Sunday, January 4, 2009

Great Collapse of American Finance

今日、Syracuseで、また発砲事件があった。しかも2件。方角は違うが、現場は、両方とも、我が家から直線距離で1.5kmくらいのところ。一件では、おじさんが自宅の前で撃たれ、もう一件では、朝食中の家族4人が、上がりこんできた犯人に撃たれたらしい。年明け早々、なんだか物騒だ。やだなぁ…。

今日は、奥さんが日本から持ってきてくれた3冊のうちの一冊を読み終えた。水野和夫氏著『金融大崩壊 -「アメリカ金融帝国」の終焉-』(NHK出版生活人新書)。(今日の書き込みのタイトルは、いちおう、この本の名前の英訳(のつもり)です。)去年の12月10日に発行されたばかりの本だが、いろんなところで取り上げられているだけあって、なかなかわかりやすい。急いで書いたがゆえの(?)粗さも多少、目につくが(特に最終章~あとがきは、若干、駆け足過ぎる感あり)、現在進行中の歴史の大転換をお手軽に理解できるという意味では、十分に一読の価値ありだと思う。
 
グリーンスパンは、今回の金融危機を「100年に1度起こるかどうかの深刻な金融危機だ」と言ったが、著者は、「16世紀の資本主義誕生以来の最大の危機が訪れている」(p.37)という。著者の言葉を借りれば、近代資本主義=工業化であり、その仕組みのもとで厚みのある中産階級を生み出してきたのが「近代国家」。その構図の下では、資本・国家・国民の「三位一体」が成り立っていた(=工業化の進展は三者のすべてに利益をもたらした)が、「資本が国家と国民に対して離縁状を叩きつけ」、400年来のシステムが瓦解したのが今回の金融危機の本質だという。
 
僕自身、金融については学部レベルのことしかわからないズブの素人だが、たまにこういう本を読むと、金融を理解しておくことの大切さを感じる。金融の視点から世の中を眺めることは、鳥の視点から社会を考察するようなものだと思う。地面から見えるものだけを情報源に考えていたのでは決して察知できない世の中の大きな動きを、鳥瞰図(=金融)を見ながらであれば知ることができる。
 
著者の主張の中で目にとまったものが二つある。

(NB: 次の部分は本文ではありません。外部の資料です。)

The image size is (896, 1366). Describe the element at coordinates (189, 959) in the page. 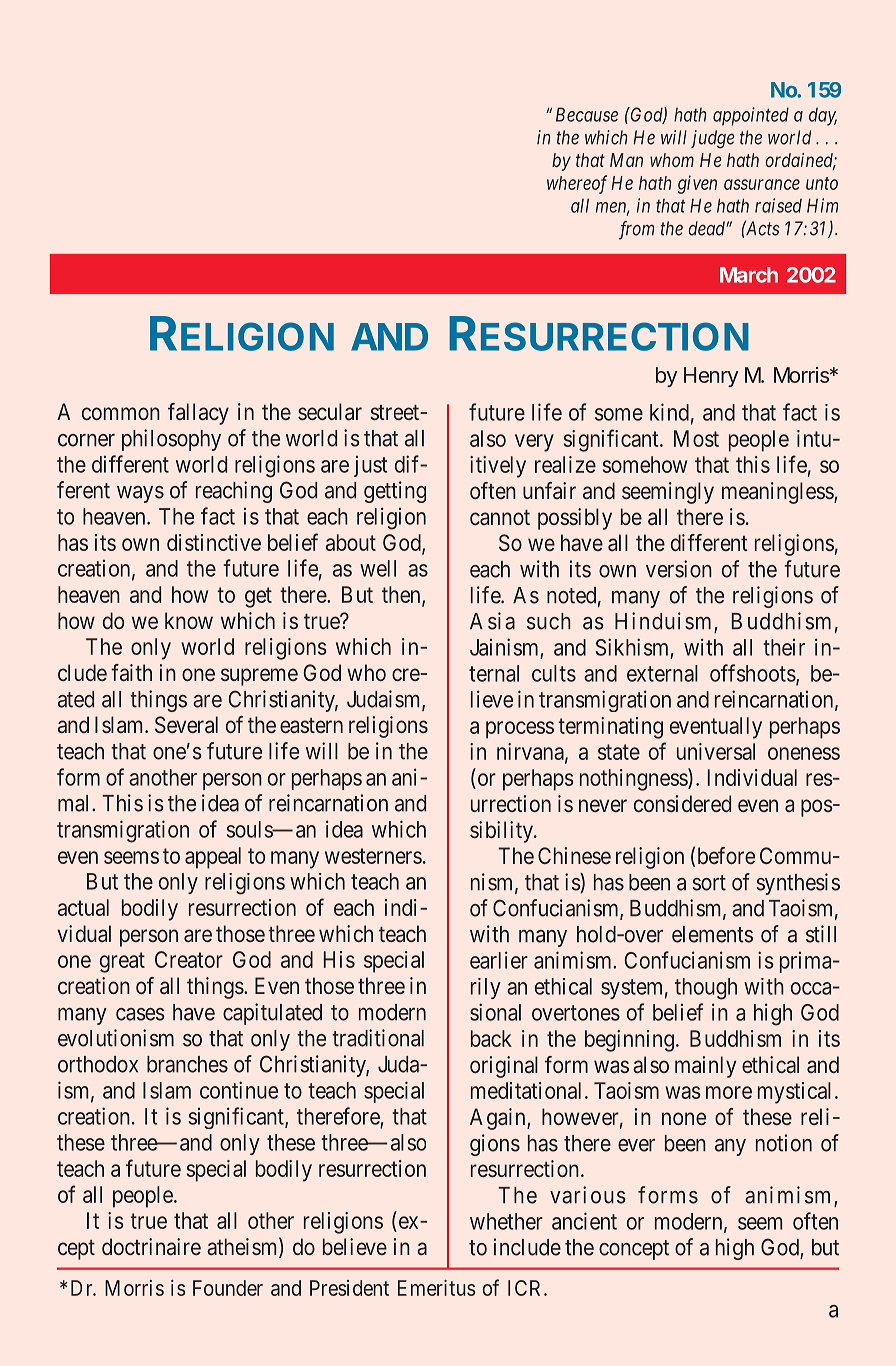

I see `Creator` at that location.
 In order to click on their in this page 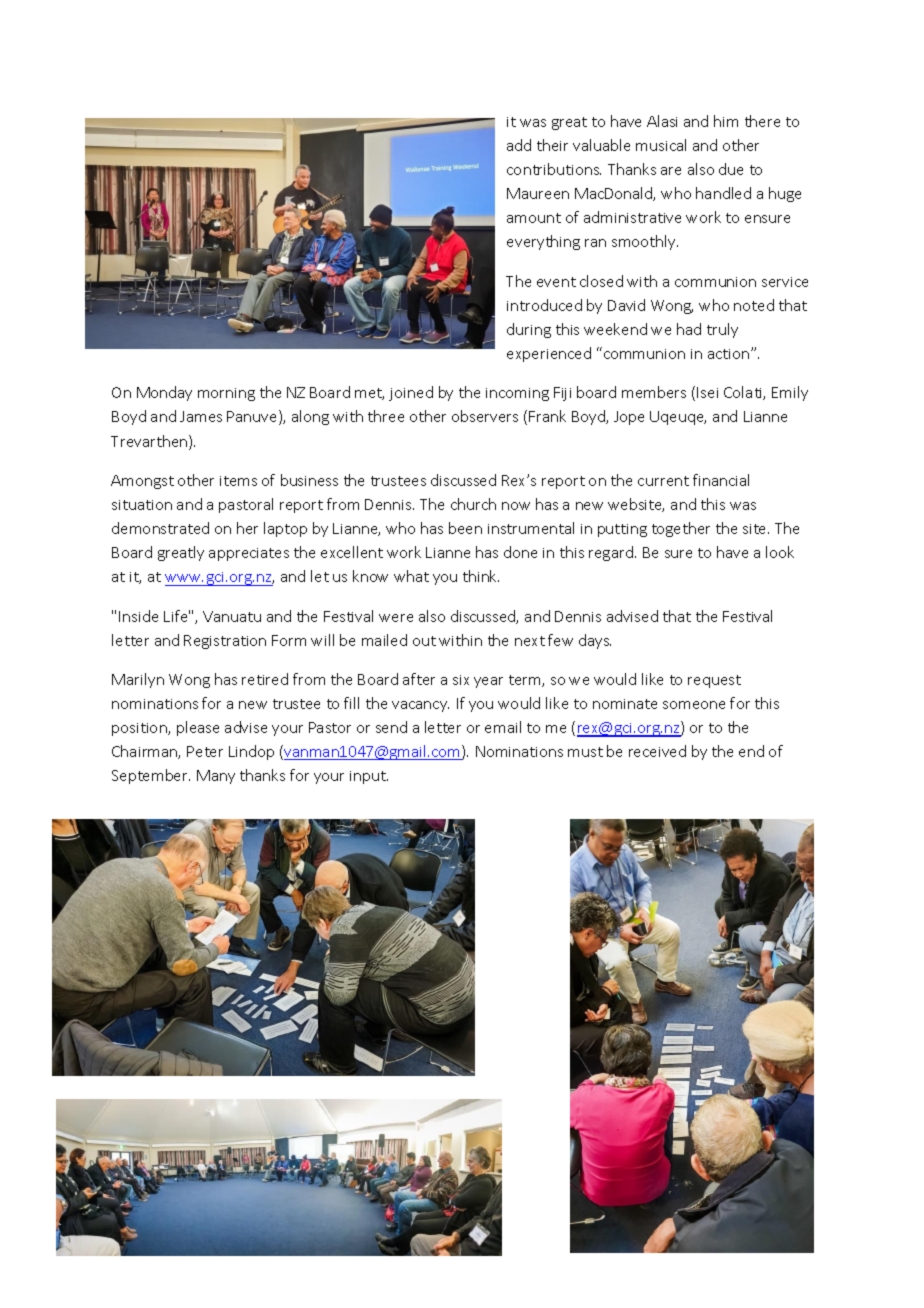, I will do `click(552, 145)`.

一つは、「先進国が積極財政に転じても、期待した通りの効果は得られないと思います」(p.208)というもの。その理由について、著者は、独自の言葉を用いながら、「先進国では、いまでも「大きな物語」が消滅したままだからです」と説明している。もう少し専門的な言葉で言い換えれば、「現下の不況は、短期的な需給ギャップ(需要の不足)が原因なのではない。自然成長率が低い水準にとどまっていることこそが、本当の原因だ」ということが言いたかったんじゃないだろうか。つまり、今回の不況に対しては、ケインズ的な「ばらまき」をやっても意味がなく、イノベーションを起こして、本質的な成長力を高めないと解決策にはならないということだと思う。
 
もう一つは、「今回の金融危機で国家と国民は傷みましたが、しかし、資本は本当に傷んだわけではありません。その資本はこれからどこへ投資されるのか、その相手を探そうとしている段階にあるといえます。」(p.150)というもの。著者曰く、95年以降に増えた世界の金融資産のうち、金融危機による損失分を除いても100兆ドル(約1京円)がいまだ世界に残っているという。これらのお金が向かう先(投資先)の候補として、著者は、①BRICsなどの高発展地域、②脱化石エネルギーへの投資 の二つを挙げている。②について、著者の記述を抜き書きすると、
脱化石エネルギーへの転換が行われないと、30億人の人々が中産階級になれないからです。石油に依存したまま、これまでの勢いで新興国経済が拡大していくことは、環境の制約から困難なのです。
との由。この記述、半分当たっているが、半分当たっていない。なぜなら、「環境の制約」を「経済活動の制約」に変換する制度的インフラが未だ整っていないから。つまり、今の世の中では、実際には「環境の制約」を超過していたとしても、そのことが直接、個々の主体の経済活動を制約する要因とはならない。したがって、一定のタイムラグを置いたのち、「制約」を超えた分の環境負荷が「人類への脅威」となって跳ね返ってくるまでの間、30億人の人々(=BRICsの人口)は石油に依存したまま、これまでの勢いで経済拡大を続けることができる。

逆に言えば、制度的インフラ(=温室効果ガスの排出による外部不経済を内部化するためのシステム)が整いさえすれば、脱化石エネルギーに向けた研究・開発に投資するための資本は、黙っていても湧いてくる(どころか、資本家たちが、効率的な投資先を探しあぐねている状態)ということだ。

そう考えると、いま環境保護派が手を組むべき相手は資本家なのかもしれない。うーん、やっぱり金融って、大事そう。もっと勉強しよっ。